2. Por o Tribunal a quo não ter aplicado devidamente esses preceitos legais, a douta sentença recorrida deve ser revogada e substituída pela recusa dos registos das marcas n.ºs N/XXXX96, N/XXXX97 e N/XXXX98.
3. Sendo “C” uma marca de prestígio, em todo o mundo, inclusivamente em Macau, o risco de confusão causado pelas marcas “D”é ainda mais fácil, para além de que a excepcional capacidade evocativa que, justamente, está associada a essa marca, enquanto marca de prestígio, será indubitavelmente abalado por efeito da diluição que o uso da mesma marca, por uma entidade terceira, forçosamente provocará.
4. Como tal, na douta sentença recorrida também se violou o disposto no artigo 214.º, n.º 1, al. c) do R.J.P.I.
5. O uso das marcas “D”, induzindo os consumidores em erro ou confusão com a marca célebre “C”, possibilitaria ainda à Recorrida Particular, mesmo independente da sua intenção, fazer concorrência desleal.

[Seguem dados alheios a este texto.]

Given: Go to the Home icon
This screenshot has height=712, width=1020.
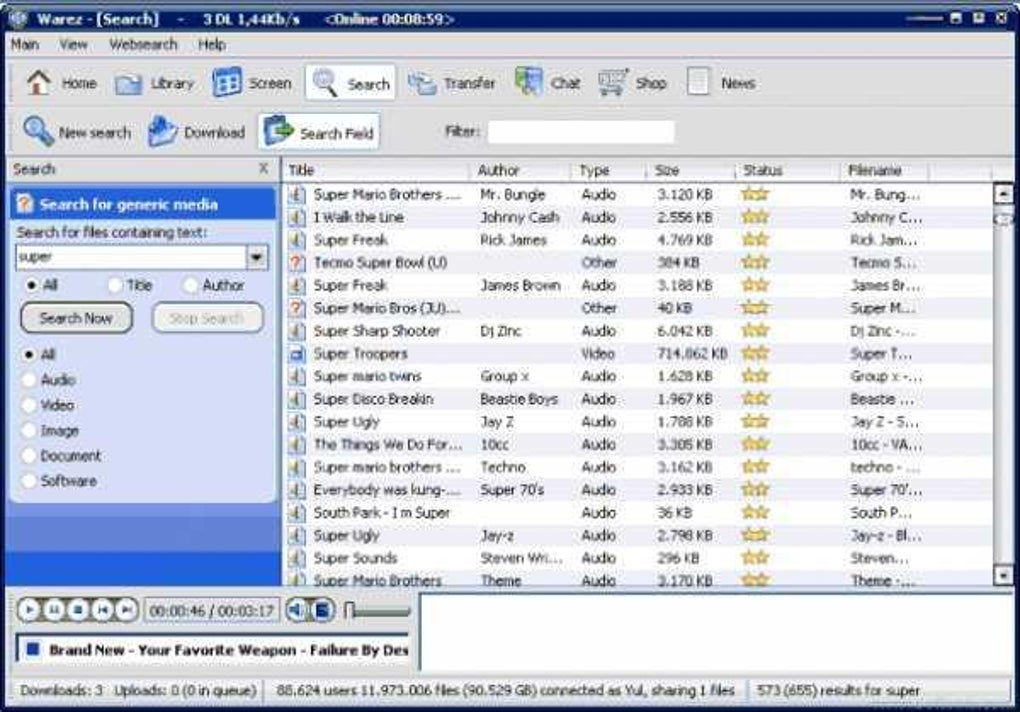Looking at the screenshot, I should click(38, 83).
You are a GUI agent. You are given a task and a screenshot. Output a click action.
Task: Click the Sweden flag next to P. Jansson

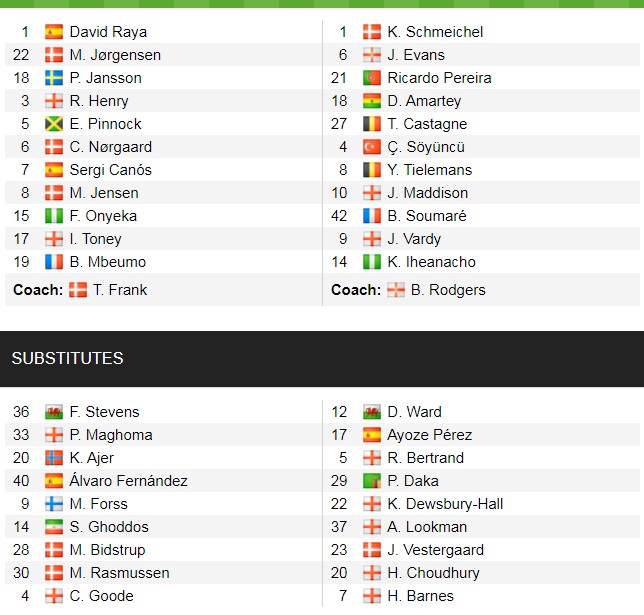pos(54,78)
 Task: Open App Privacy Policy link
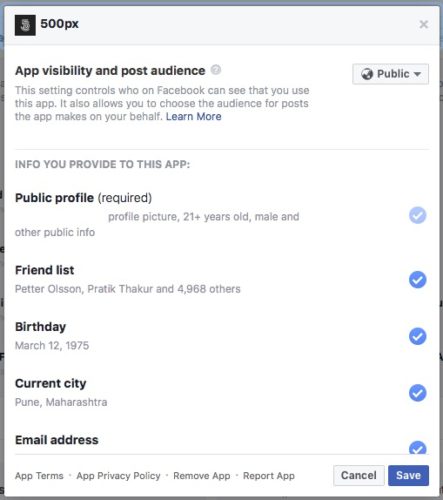(x=118, y=476)
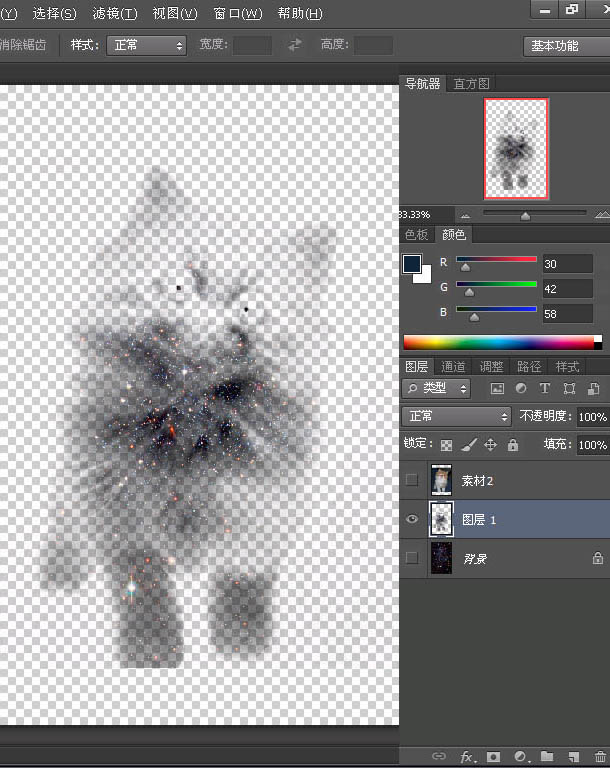Click the add layer style fx icon
610x768 pixels.
(x=466, y=757)
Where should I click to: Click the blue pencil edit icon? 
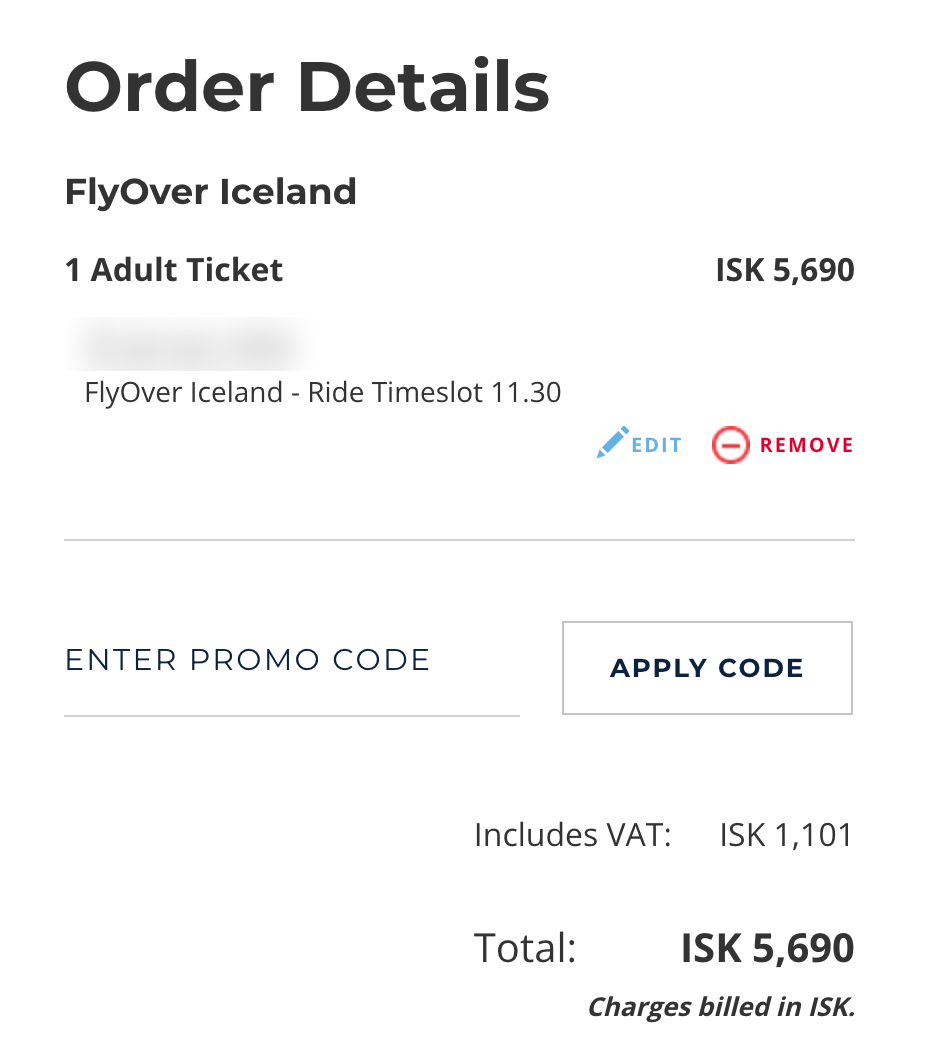tap(612, 442)
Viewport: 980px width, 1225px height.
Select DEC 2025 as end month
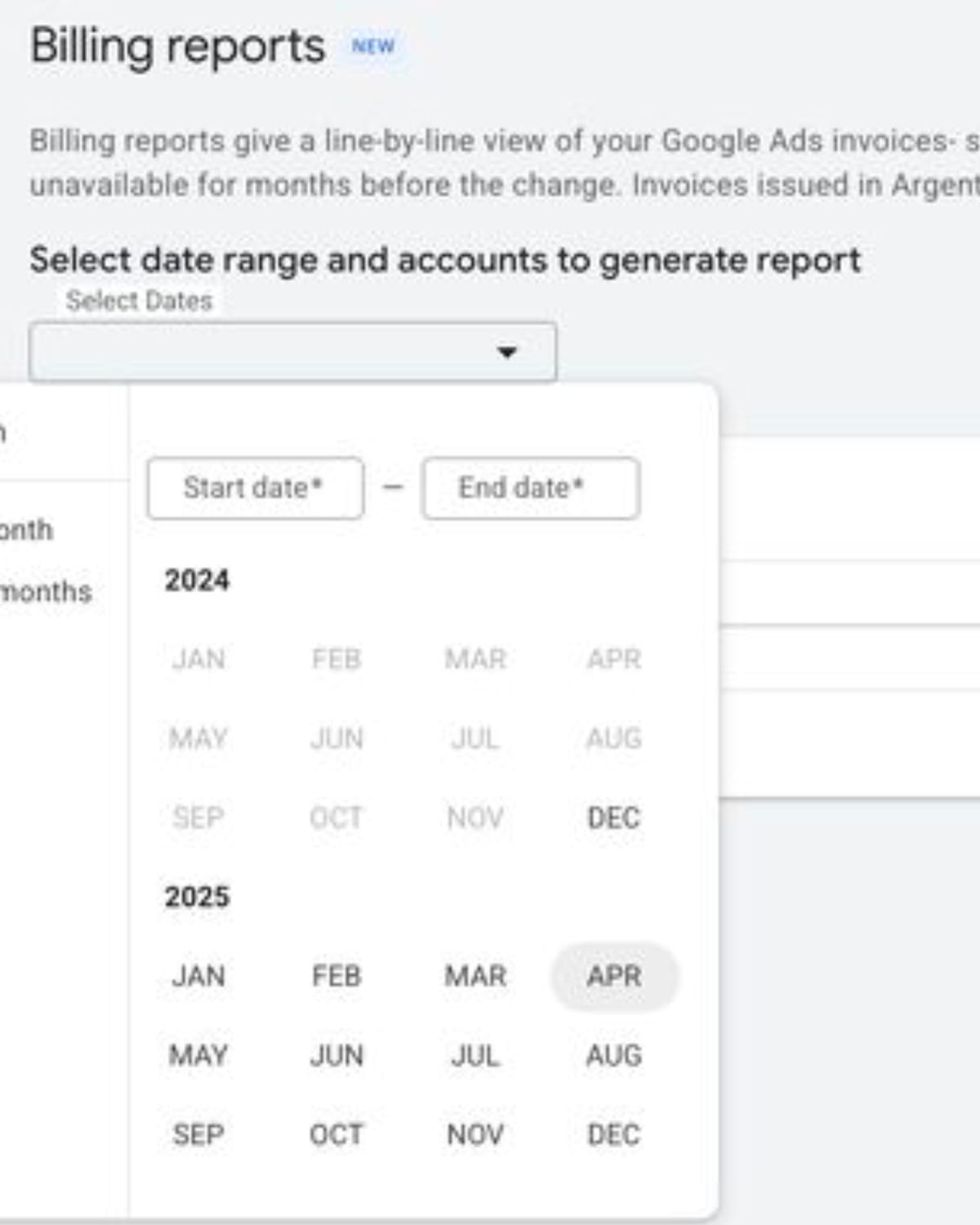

6. Por isso, na douta sentença recorrida também se violou o disposto nos artigos 9.º, n.º 1, alínea c) e 214.º, n.º 1, al. c) do R.J.P.I.
7. Tendo o Tribunal a quo, na sentença recorrida - à semelhança dos despachos recorridos nos autos -, violado o disposto nos art.ºs 215.º, n.ºs 1 e 2, 214.º, n.º 1, al. c) - e, mesmo, o n.º 2, al. a) -, e, nos art.ºs 9.º, n.º 1, alínea c) e 214.º, n.º 1, al. c), todos do R.J.P.I., deve ser revogada e, em consequência, serem substituídos os despachos recorridos nos autos pela recusa dos registos das marcas n.ºs N/XXXX96, “D”, N/XXXX97, “D”, e N/XXXX98, “D”.
Nestes termos, nos melhores de direito, e com o sempre muito douto suprimento de Vossas Excelências, deve o presente recurso ser julgado procedente, assim se fazendo JUSTIÇA!».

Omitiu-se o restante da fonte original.